Is user feedback always informative? Retrieval Latent Defending for Semi-Supervised Domain Adaptation without Source Data
Junha Song, Tae Soo Kim, Junha Kim, Gunhee Nam, Thijs Kooi, Jaegul Choo
TL;DR
The paper tackles semi-supervised domain adaptation in deployed environments where user feedback provides a small labeled target set but is biased toward misclassified samples (Negatively Biased Feedback, NBF). It reveals that NBF can degrade adaptation when plugged into existing SemiSDA methods and introduces Retrieval Latent Defending (RLD), a plug-in strategy that balances the supervised signal by appending defending samples retrieved from a latent bank of pseudo-labeled data. RLD constructs a candidate bank by labeling unlabeled target data with top-probability pseudo-labels and selects defending samples per labeled instance to maintain balanced class discriminability, introducing the overall loss $\mathcal{L}_{total} = \mathcal{L}_{sup} + \mathcal{L}_{unsup} + \frac{1}{k \cdot B} \sum_{b=1}^{k \cdot B} \mathcal{H}(\hat{y}_{LD}^{b}, f_{\theta}(x_{LD}^{b}))$. Across natural image benchmarks (DomainNet-126, OfficeHome) and a real-world medical imaging task (MIMIC-CXR-V2), integrating RLD with multiple SemiSDA/SemiSL baselines yields consistent improvements, demonstrating a scalable, practical approach to robust adaptation under user feedback biases.
Abstract
This paper aims to adapt the source model to the target environment, leveraging small user feedback (i.e., labeled target data) readily available in real-world applications.

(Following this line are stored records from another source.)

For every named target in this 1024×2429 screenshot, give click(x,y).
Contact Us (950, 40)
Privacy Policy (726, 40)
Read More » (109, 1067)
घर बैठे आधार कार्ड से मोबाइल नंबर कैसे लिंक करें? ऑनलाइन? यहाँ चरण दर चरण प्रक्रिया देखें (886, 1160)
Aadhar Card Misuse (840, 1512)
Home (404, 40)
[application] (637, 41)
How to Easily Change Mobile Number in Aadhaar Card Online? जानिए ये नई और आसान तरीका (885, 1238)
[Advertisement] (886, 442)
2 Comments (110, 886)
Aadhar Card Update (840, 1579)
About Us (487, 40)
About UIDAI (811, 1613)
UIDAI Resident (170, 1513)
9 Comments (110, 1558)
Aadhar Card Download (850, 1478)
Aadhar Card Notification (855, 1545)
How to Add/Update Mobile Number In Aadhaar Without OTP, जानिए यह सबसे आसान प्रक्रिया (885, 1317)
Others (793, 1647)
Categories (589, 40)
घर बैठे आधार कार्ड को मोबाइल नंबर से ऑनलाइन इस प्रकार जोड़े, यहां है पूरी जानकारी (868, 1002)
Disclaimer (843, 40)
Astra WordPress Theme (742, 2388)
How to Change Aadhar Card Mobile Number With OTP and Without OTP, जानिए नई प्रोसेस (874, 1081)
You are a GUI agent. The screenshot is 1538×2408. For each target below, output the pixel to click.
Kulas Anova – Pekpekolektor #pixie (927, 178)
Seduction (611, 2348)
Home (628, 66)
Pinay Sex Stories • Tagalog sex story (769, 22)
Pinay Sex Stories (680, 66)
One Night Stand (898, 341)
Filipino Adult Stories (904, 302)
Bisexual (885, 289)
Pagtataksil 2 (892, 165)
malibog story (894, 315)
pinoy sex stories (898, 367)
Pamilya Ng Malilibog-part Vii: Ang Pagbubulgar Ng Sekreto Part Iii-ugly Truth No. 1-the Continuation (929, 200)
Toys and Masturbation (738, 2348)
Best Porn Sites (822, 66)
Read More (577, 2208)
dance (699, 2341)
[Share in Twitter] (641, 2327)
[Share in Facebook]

We find that existing semi-supervised domain adaptation (SemiSDA) methods often suffer from poorly improved adaptation performance when directly utilizing such feedback data, as shown in Figure 1. We analyze this phenomenon via a novel concept called Negatively Biased Feedback (NBF), which stems from the observation that user feedback is more likely for data points where the model produces incorrect predictions. To leverage this feedback while avoiding the issue, we propose a scalable adapting approach, Retrieval Latent Defending. This approach helps existing SemiSDA methods to adapt the model with a balanced supervised signal by utilizing latent defending samples throughout the adaptation process. We demonstrate the problem caused by NBF and the efficacy of our approach across various benchmarks, including image classification, semantic segmentation, and a real-world medical imaging application. Our extensive experiments reveal that integrating our approach with multiple state-of-the-art SemiSDA methods leads to significant performance improvements.